TEXTO EXIBIDO.
++++++
[Pontosdecultura] [CULTURA FEMINISTA] O movimento trans produz críticas à dominação de gênero
Leila L
lopeslei em gmail.com
Terça Fevereiro 5 22:11:37 BRST 2013
Rita Colaço
Crédito : Reprodução
Por Rita Colaço - O texto que escrevi semana passada comentando a
entrevista que a modelo internacional Lea T concedeu ao Fantástico gerou
debates – como desejável, pelo tema abordado.
A fala da modelo me fez recordar o quanto essa discussão – da violência
simbólica presente no sistema de gênero, suas dinâmicas e reproduções
irrefletidas – havia sido abortada pela primeira geração de ativistas do
movimento homossexual (LACERDA apud SILVA, 1998, p. 36). Le
mbrei-me do quanto se estabeleceu uma espécie de dogma em torno da
desesperada busca por um feminino ideal, um feminino determinado desde
fora; da busca alucinada que tem levado mulheres ditas “cis”, travestis e
mulheres transexuais a resumir todo o projeto de suas existências nessa
ânsia inatingível. Lembrei-me das deformidades, mutilações e incontáveis
mortes causadas pelo uso do silicone industrial e da ausência de críticas a
essa corrida desesperada ao feminino idealizado e imposto. Mortes também
contabilizadas entre as mulheres “cis”, em sua desenfreda busca pelo
“corpinho sarado”.
++++++
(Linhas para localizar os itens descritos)

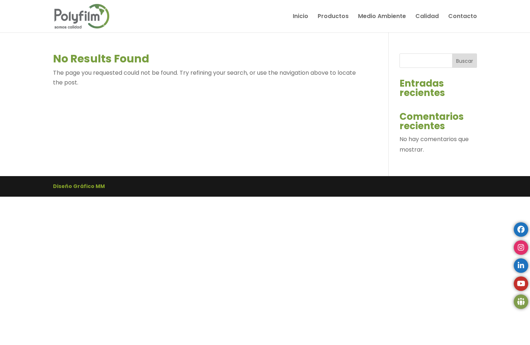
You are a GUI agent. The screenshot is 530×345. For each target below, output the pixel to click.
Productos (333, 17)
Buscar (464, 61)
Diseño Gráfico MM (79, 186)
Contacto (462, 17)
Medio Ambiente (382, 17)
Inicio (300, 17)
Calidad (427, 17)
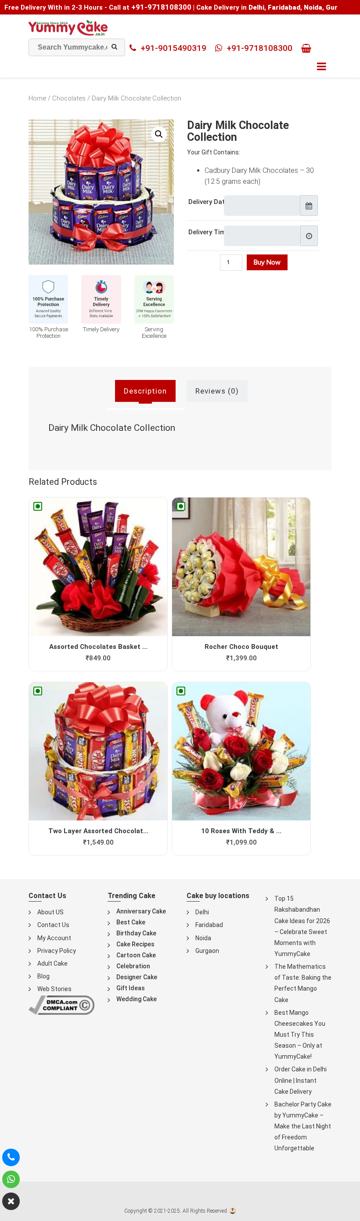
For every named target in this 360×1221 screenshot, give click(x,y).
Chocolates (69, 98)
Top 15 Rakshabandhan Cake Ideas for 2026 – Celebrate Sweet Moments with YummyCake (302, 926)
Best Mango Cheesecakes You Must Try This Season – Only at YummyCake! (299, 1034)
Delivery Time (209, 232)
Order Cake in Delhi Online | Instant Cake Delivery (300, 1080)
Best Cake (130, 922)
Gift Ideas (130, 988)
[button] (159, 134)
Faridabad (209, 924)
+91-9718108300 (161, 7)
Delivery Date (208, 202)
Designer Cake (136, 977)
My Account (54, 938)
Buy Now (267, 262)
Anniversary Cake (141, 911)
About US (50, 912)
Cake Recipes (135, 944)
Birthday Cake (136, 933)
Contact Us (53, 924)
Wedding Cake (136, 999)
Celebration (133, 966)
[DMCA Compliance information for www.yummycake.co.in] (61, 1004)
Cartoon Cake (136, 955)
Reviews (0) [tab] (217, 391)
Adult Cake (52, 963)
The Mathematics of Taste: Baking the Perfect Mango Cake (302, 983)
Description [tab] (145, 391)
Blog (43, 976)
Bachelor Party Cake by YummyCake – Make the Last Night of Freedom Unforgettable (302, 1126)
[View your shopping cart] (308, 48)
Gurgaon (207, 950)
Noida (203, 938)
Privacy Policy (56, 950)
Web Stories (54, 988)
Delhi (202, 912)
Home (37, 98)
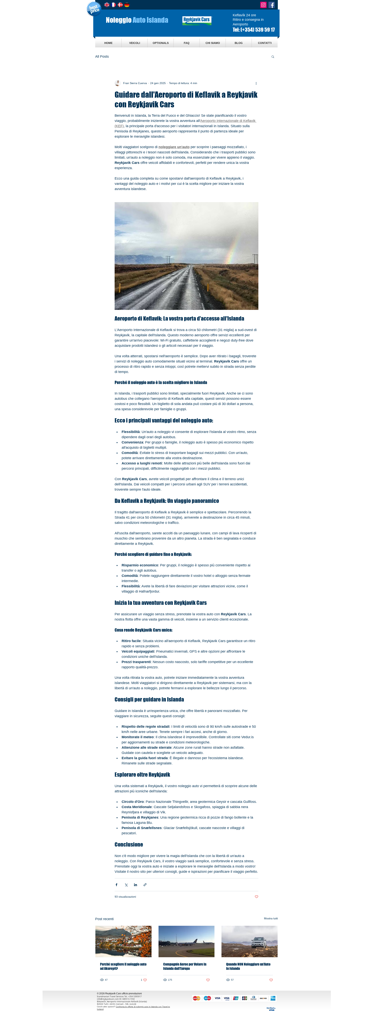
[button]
++++++
TAREFA A.
Transcreva, do texto sobre o movimento trans, o trecho que vai de "[Pontosdecultura] [CULTURA FEMINISTA]" até "pelo tema abordado.".
TAREFA B.
Indique se cada afirmação abaixo está de acordo com o texto sobre o movimento trans, respondendo sim ou não e citando literalmente as palavras do texto que decidem a questão. (i) A modelo Lea T concedeu uma entrevista ao Fantástico. (ii) O texto escrito na semana anterior não gerou debates. (iii) O texto menciona mortes apenas entre travestis e mulheres transexuais.

SOLUÇÃO DA TAREFA A.
[Pontosdecultura] [CULTURA FEMINISTA] O movimento trans produz críticas à dominação de gênero
Leila L
lopeslei em gmail.com
Terça Fevereiro 5 22:11:37 BRST 2013
Rita Colaço
Crédito : Reprodução
Por Rita Colaço - O texto que escrevi semana passada comentando a
entrevista que a modelo internacional Lea T concedeu ao Fantástico gerou
debates – como desejável, pelo tema abordado.

SOLUÇÃO DA TAREFA B.
(i) Sim: "entrevista que a modelo internacional Lea T concedeu ao Fantástico"
(ii) Não: "gerou debates – como desejável, pelo tema abordado."
(iii) Não: "Mortes também contabilizadas entre as mulheres “cis”"